Sunday, May 17, 2009

Forex Trading Example 2

The investor follows the cross rate between the Euro and the Japanese yen. He believes that this market is headed for a fall. As he is less confident of this trade, he does not fully use the leverage available on his deposit. He chooses to ask the dealer for a quote in EUR 1,000,000. This requires a margin of EUR 1,000,000 x 5% = EUR 50,000 = approx. USD 52,500 (EUR/USD 1.05).
The dealer quotes 112.05-10. The investor sells EUR at 112.05.
Day 1: Sell EUR 1,000,000 vs JPY 112.05 = Buy JPY 112,050,000.
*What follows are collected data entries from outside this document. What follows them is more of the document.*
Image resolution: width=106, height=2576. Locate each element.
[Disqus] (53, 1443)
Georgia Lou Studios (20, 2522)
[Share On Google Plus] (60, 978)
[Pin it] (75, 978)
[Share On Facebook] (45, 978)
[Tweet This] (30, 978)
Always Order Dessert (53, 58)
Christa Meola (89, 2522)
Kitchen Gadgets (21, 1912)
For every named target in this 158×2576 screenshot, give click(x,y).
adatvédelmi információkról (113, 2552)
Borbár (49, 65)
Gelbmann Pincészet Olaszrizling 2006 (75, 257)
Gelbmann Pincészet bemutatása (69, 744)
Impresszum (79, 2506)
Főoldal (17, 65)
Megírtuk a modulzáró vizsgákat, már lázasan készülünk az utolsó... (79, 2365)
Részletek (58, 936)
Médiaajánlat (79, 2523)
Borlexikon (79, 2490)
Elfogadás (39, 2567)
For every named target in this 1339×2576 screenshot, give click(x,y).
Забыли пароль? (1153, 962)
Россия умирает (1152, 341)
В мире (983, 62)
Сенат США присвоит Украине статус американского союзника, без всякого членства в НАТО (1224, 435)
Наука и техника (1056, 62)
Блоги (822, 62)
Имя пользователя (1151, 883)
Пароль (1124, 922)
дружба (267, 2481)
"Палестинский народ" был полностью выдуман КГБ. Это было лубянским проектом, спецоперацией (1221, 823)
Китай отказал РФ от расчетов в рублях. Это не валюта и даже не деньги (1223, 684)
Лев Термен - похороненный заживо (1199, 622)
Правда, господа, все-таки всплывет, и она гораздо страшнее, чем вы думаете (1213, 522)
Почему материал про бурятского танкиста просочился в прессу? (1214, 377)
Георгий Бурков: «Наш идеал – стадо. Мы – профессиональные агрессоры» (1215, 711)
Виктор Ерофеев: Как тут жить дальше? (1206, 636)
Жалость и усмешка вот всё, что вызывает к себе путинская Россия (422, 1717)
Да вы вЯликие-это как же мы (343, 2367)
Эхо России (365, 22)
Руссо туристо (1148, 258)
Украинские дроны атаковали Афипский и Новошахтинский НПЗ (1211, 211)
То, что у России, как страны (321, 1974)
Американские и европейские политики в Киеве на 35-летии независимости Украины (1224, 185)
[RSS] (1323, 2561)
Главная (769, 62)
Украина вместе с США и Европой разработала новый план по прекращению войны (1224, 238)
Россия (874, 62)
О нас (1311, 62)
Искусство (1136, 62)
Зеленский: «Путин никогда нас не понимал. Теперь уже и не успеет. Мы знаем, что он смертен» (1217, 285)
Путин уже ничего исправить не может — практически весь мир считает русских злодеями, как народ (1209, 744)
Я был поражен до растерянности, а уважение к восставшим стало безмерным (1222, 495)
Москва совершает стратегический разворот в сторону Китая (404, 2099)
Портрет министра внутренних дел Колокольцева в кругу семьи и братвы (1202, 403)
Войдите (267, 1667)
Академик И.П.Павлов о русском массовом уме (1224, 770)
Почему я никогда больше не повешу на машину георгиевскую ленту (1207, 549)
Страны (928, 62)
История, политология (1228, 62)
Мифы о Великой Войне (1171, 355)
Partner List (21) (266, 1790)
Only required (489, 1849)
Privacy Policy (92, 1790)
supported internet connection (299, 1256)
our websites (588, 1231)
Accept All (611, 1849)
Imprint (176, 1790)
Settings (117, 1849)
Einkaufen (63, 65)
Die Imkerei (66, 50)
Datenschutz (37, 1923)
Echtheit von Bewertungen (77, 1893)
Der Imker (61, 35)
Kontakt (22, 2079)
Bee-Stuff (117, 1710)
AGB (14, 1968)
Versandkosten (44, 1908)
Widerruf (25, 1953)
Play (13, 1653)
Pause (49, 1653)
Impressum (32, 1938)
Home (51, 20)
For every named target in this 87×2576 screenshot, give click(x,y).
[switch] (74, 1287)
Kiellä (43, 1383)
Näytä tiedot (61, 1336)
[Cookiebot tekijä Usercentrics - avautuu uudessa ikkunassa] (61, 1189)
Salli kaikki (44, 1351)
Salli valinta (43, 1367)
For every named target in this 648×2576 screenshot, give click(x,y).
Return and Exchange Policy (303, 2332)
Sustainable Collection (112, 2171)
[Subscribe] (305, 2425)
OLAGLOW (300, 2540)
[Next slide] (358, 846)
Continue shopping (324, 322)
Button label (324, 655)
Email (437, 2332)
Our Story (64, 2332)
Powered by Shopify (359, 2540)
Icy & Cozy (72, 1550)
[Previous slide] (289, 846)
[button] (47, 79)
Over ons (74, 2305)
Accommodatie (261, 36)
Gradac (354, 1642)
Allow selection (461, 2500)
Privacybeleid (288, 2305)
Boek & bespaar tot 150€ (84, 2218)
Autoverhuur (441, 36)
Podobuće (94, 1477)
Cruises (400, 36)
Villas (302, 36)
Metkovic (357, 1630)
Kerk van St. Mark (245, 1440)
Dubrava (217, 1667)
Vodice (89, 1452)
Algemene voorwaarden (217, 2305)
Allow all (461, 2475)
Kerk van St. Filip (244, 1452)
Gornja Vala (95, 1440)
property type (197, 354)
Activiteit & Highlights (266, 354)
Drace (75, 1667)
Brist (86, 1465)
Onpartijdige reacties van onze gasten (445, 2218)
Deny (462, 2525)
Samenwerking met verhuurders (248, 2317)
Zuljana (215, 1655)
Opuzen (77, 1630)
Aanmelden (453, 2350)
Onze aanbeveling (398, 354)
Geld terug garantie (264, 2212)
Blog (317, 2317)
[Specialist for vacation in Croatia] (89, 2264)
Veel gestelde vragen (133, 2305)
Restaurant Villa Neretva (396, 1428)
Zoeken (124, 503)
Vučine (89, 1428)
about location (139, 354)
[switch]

He protects his position with a stop-loss order to buy back the euro at 112.60. Two days later, this stop is triggered as the euro strengthens short term in spite of the investor’s expectations.
Day 3: Buy EUR 1,000,000 vs JPY 112.60 = Sell JPY 112,600,000.
The EUR side involves a credit and a debit of EUR 1,000,000. Therefore, the EUR account shows no change. The JPY account is credited JPY112.05m and debited JPY112.6m for a loss of JPY 0.55m. Due to the the short time horizon of the trade and simplicity of the example, we have disregarded the interest rate swap that would marginally alter the loss calculation.
This results in a loss of JPY 0.55m = approx. USD 5,300 (USD/JPY 105) = 5.3% loss on the original deposit of USD 100,000.